Ecco perché sono convinto – e non ne ho fatto mai mistero – che la truffa ha costituito un acceleratore di una sorte dell’Ente largamente annunciata ed attuata in questi anni mediante violazioni di legge e di statuto: acquisto di immobili non utilizzabili per compiti di istituto per di più pagati a prezzi esorbitanti, acquisto di una società che aveva in pancia una televisione locale, operazione che grida vendetta e sulla quale molte cose dovrebbero essere spiegate, soldi dell’Ente distribuiti a pioggia come argent de poche, un personale più che doppio rispetto ad altre fondazioni con capitale comparabile, indennità profuse a piene mani e con nessun rapporto con le dimensioni dell’Ente agli organi statutari, pratiche clientelari e nepotiste indecenti, costi fuori controllo per l’acquisto e la gestione di una sede universitaria, iniziativa apprezzabile nelle intenzioni, ma neppure tanto per il fatto che le sedi periferiche ormai hanno fatto il loro tempo, addirittura l’organizzazione e la gestione di una scuola materna, come non fa nessuna fondazione in Italia e forse nel mondo.
Non ci fosse stata la truffa, quindi, con quella tendenza l’Ente sarebbe durato qualche anno in più, ma egualmente avrebbe finito per spegnersi, con la prospettiva, nella migliore delle ipotesi, di essere incorporato in un’altra fondazione di origine bancaria.
Come spiega, allora, il silenzio assordante della stampa, delle istituzioni e dell’Autorità di Vigilanza?
Per la verità giornali a tiratura nazionale si sono occupate con accenti critici delle vicende della Fondazione. A livello locale altrettanto hanno fatto giornali telematici, ma evidentemente sono poco seguiti. Una delle poche voci autorevoli, purtroppo alla canna del gas, deve la propria sopravvivenza alla Fondazione e, da allora, la voce si … è spenta. La pagina locale di un giornale importante come Il Messaggero spesso interviene, ma sempre in punta di piedi, senza prendere di petto le criticità che affliggono l’Ente. Il Comune? Meglio stendere un velo di pietoso silenzio: per qualche contributo in più non vede, non sente e non parla.

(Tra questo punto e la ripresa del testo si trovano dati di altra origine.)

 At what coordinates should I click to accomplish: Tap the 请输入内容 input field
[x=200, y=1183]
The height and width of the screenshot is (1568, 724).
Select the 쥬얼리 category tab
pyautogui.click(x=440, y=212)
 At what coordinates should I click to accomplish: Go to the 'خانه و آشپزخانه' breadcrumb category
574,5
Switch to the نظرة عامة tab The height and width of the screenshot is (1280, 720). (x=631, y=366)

Il silenzio e l’inerzia del MEF è incomparabilmente più grave. L’Autorità di Vigilanza, in caso di violazione di legge e dello statuto – nel nostro caso c’è solo l’imbarazzo della scelta – ha l’obbligo, si badi non la facoltà, d’intervenire, disponendo nei casi più gravi il commissariamento dell’ente e le conseguenti azioni di responsabilità. Non l’ha fatto, eppure i funzionari del Ministero leggono i bilanci dell’ente, vedono che, truffa a parte, il patrimonio dell’ente in tre anni ha subito un’erosione di più di 14.000.000 di euro, capiscono se la legge e lo statuto siano stati violati, l’ultima volta con la nomina di un presidente viziata per incompatibilità. Vorrei sbagliare, ma credo che l’inerzia del MEF, dopo il mio primo interpello del 2015, sia costata alle casse dell’ente non meno di centomila euro al mese. Neppure il Ministero, però, è legibus solutus.
Si parla di una grave malattia che ha colpito il presidente Cacciaglia. Cosa succederà ora?
Sinceramente la malattia di Vincenzo Cacciaglia mi addolora e mi auguro che riuscirà a sconfiggerla. Le sorti di ciascuno di noi, però, sono effimere per definizione, mentre non lo sono quelle delle istituzioni: le abbiamo ricevute dai nostri antenati ed abbiamo il dovere di consegnarle integre ai nostri figli. La Fondazione, erede della gloriosa Cassa di Risparmio di Civitavecchia, ha alle spalle 171 anni di vita. Mi chiede quale sarà la sua sorte? Intanto prescinderei dalle persone, ma detto questo non saprei darle una risposta. Di voci ne girano tante, fusione o incorporazione in altre fondazioni, liquidazione. Io non me lo auguro perché significherebbe cancellare una grande storia.